TO DO: Please transcribe the records below word for word, starting with the line containing "716x423 pixels." and going on through the end of the records. Leave the pictures out of your answer.

Screen-element location records:
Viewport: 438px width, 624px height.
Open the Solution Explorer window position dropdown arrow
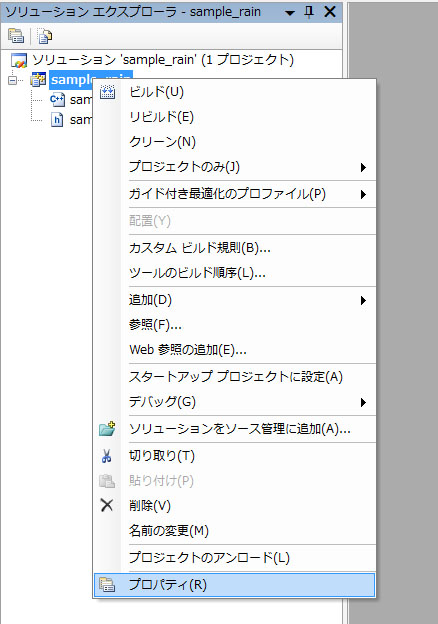pyautogui.click(x=290, y=13)
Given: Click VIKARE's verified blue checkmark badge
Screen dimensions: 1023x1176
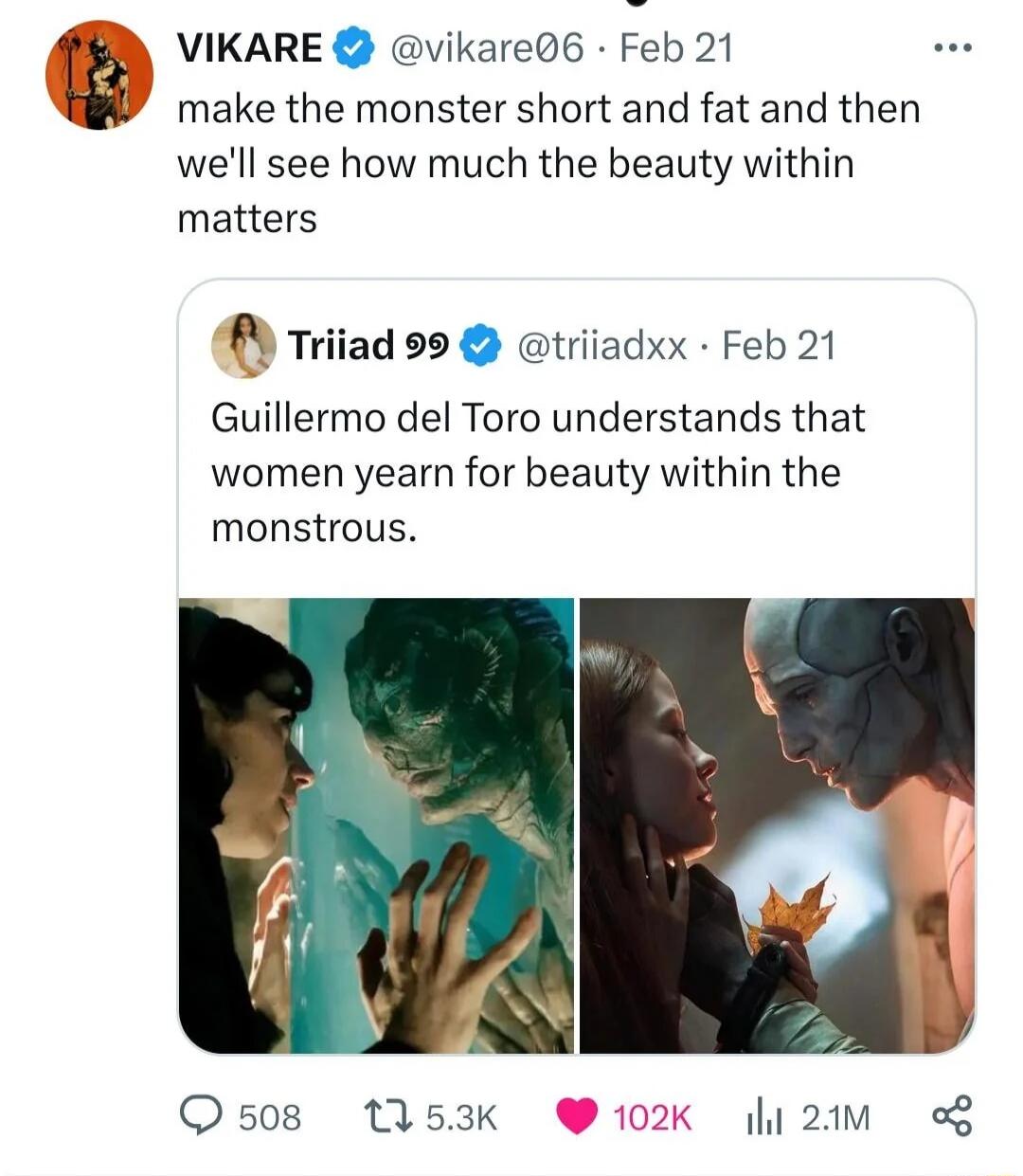Looking at the screenshot, I should (x=351, y=50).
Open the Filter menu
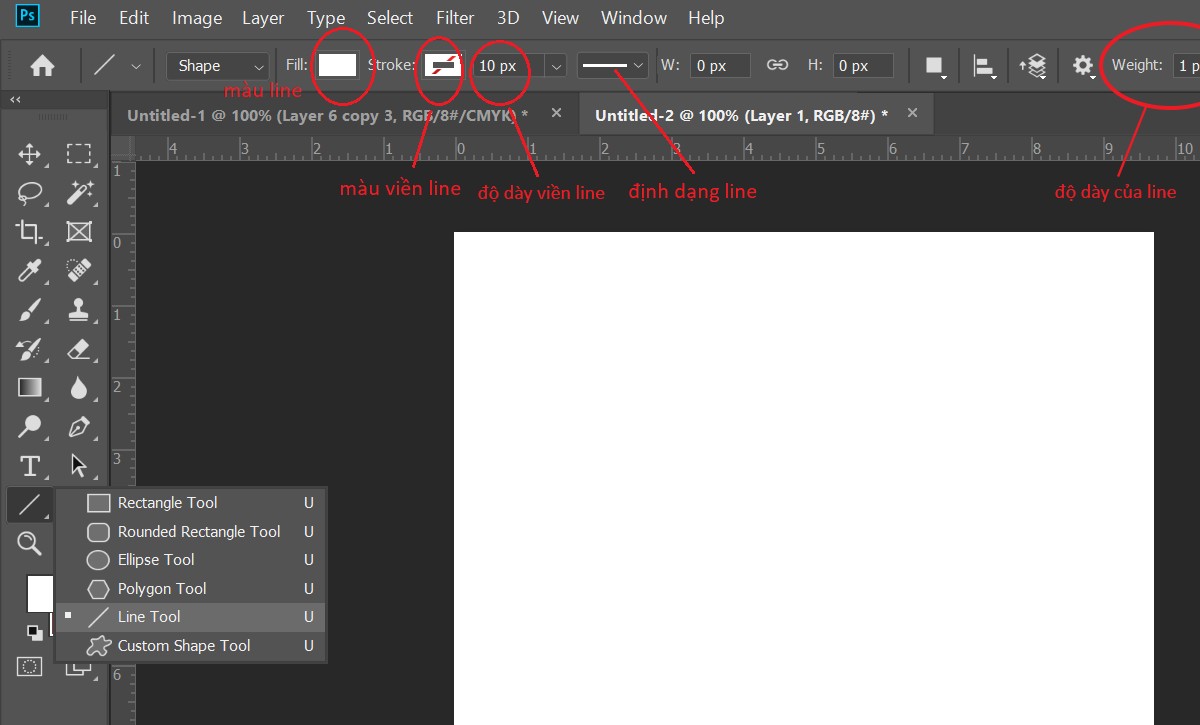The image size is (1200, 725). [455, 17]
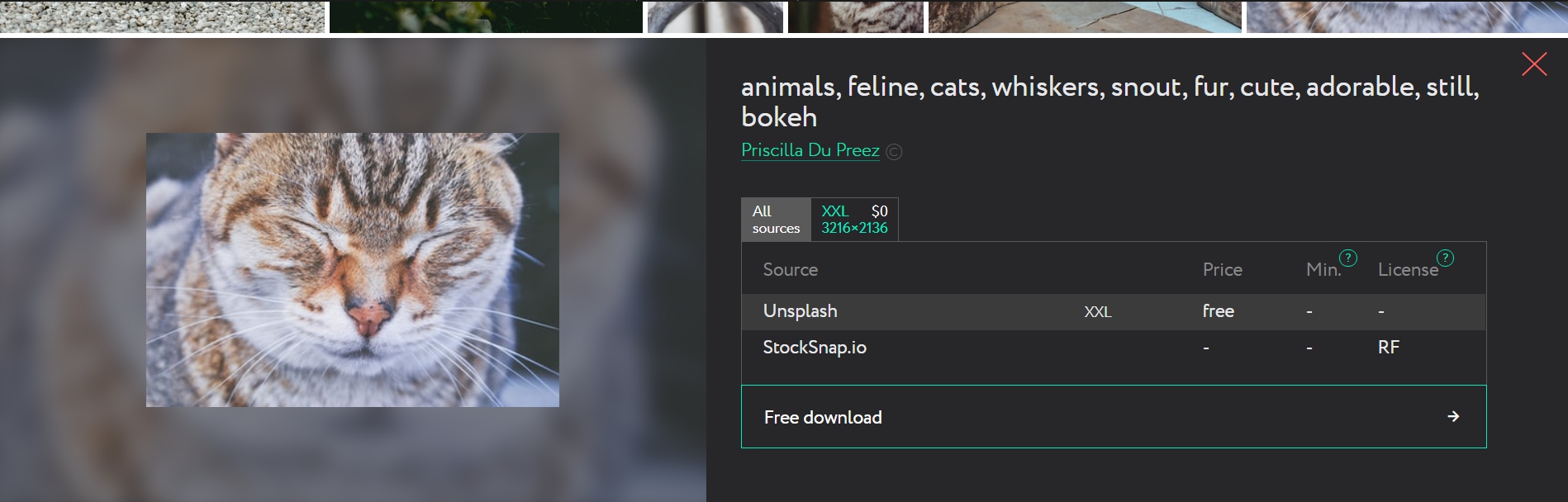This screenshot has width=1568, height=502.
Task: Click the Source column header
Action: coord(791,270)

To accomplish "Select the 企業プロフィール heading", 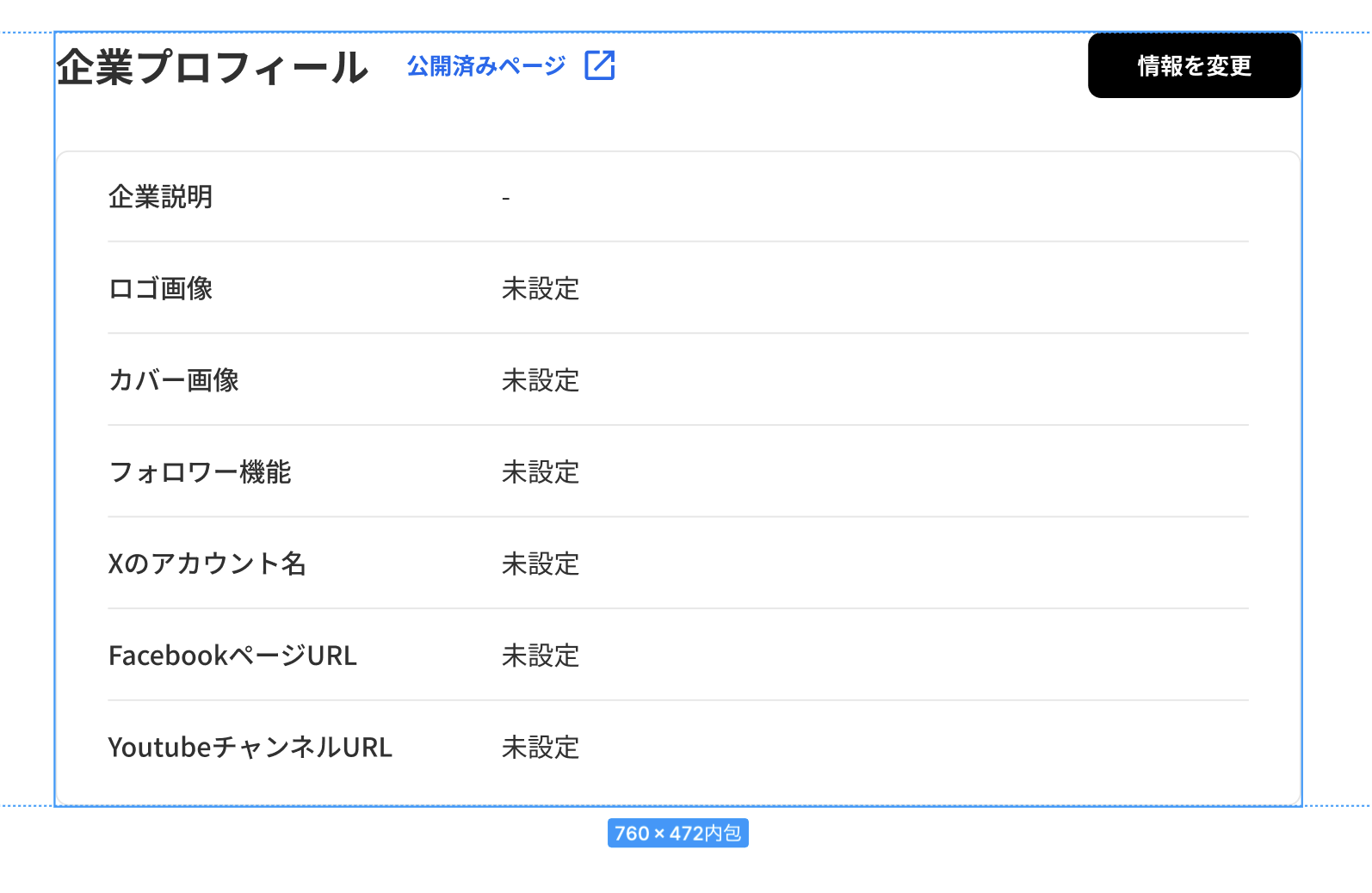I will click(213, 67).
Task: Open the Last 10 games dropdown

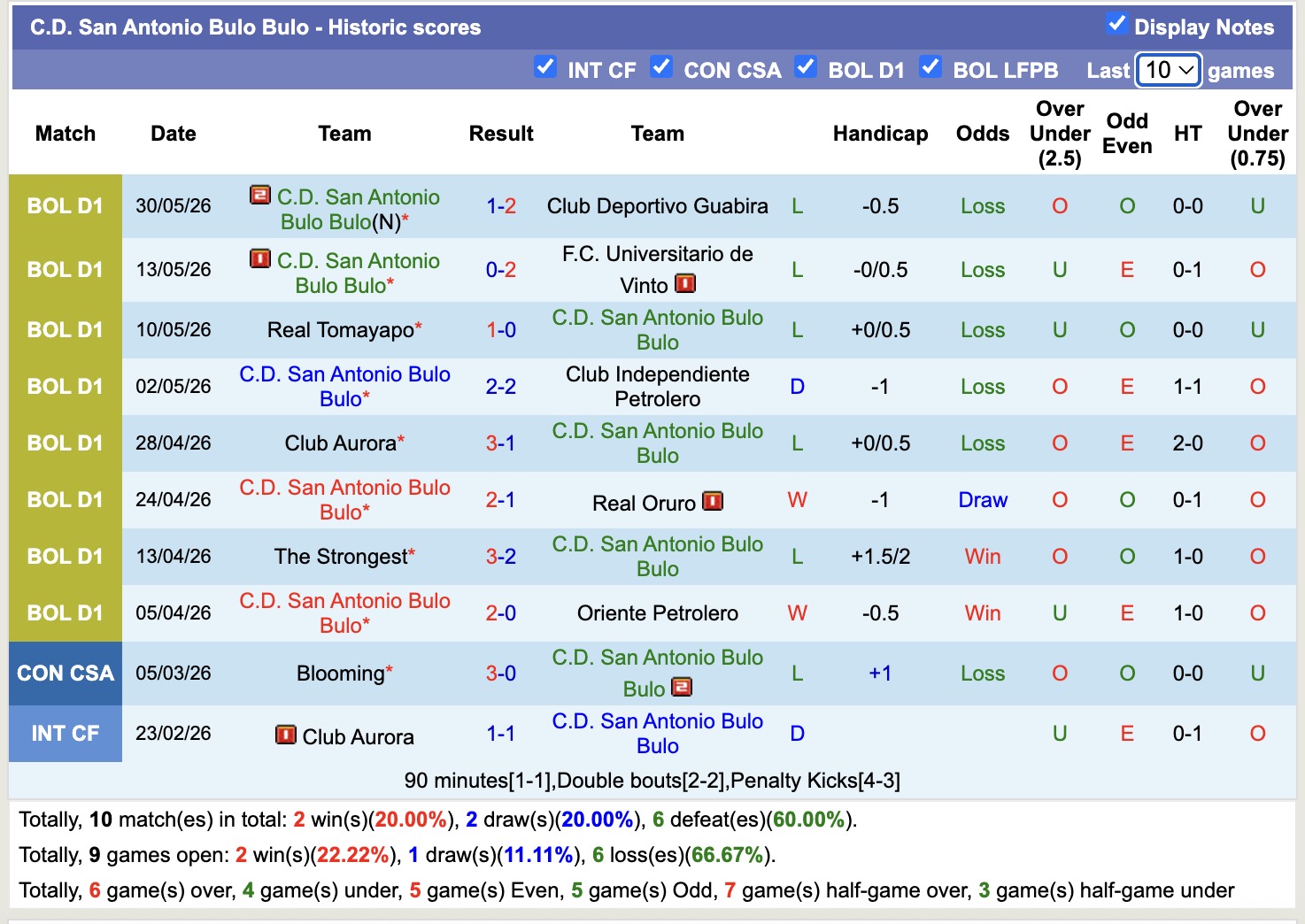Action: 1169,70
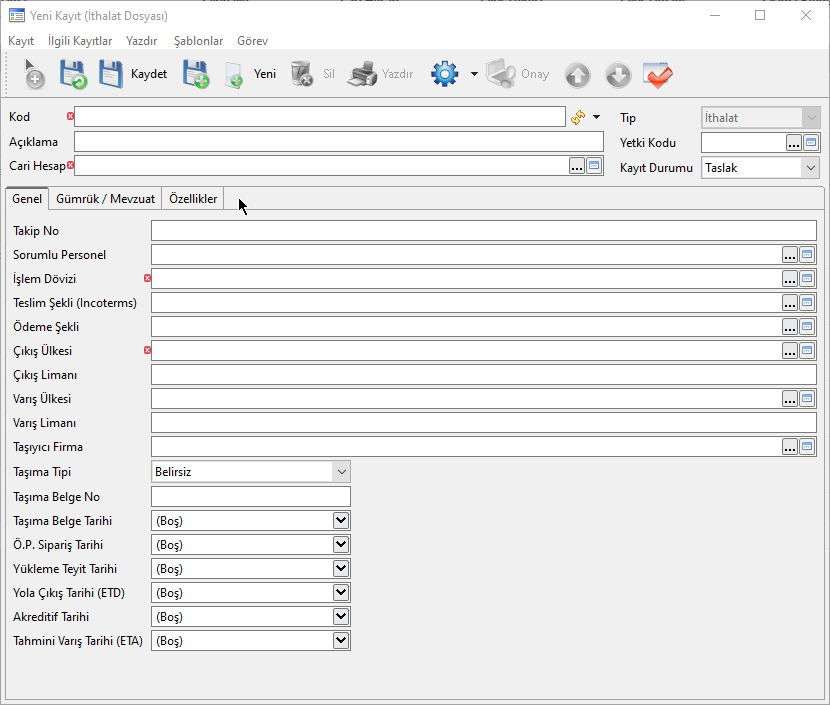
Task: Switch to the Gümrük / Mevzuat tab
Action: (x=105, y=199)
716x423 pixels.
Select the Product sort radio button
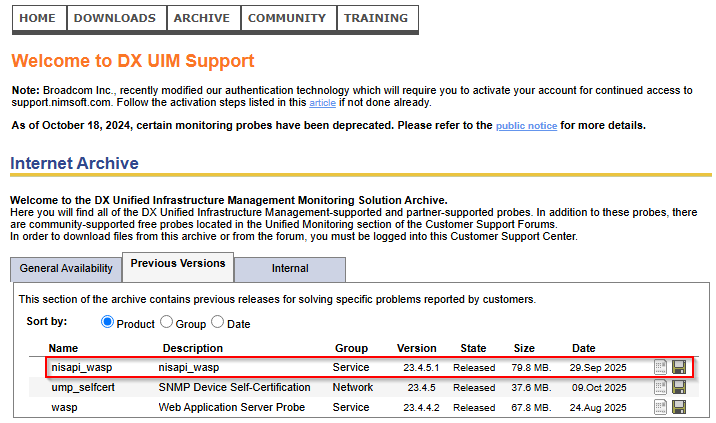click(x=108, y=323)
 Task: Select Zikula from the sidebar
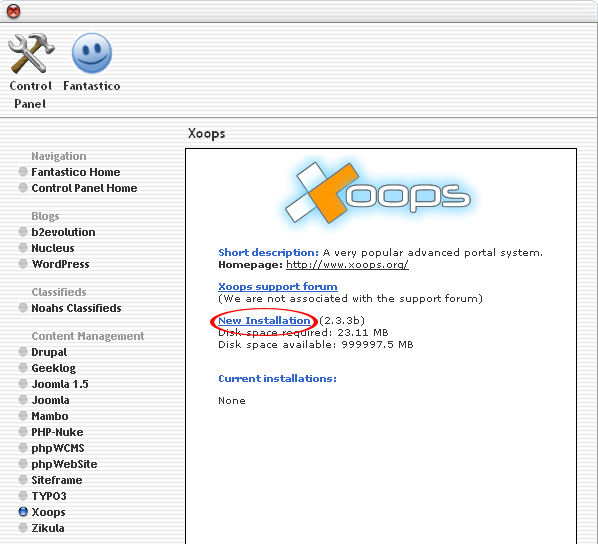coord(48,528)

ANSWER TO THIS EXERCISE:
716x423 pixels.
Select the Product sort radio button
click(x=108, y=323)
 Task: Select Zikula from the sidebar
coord(48,528)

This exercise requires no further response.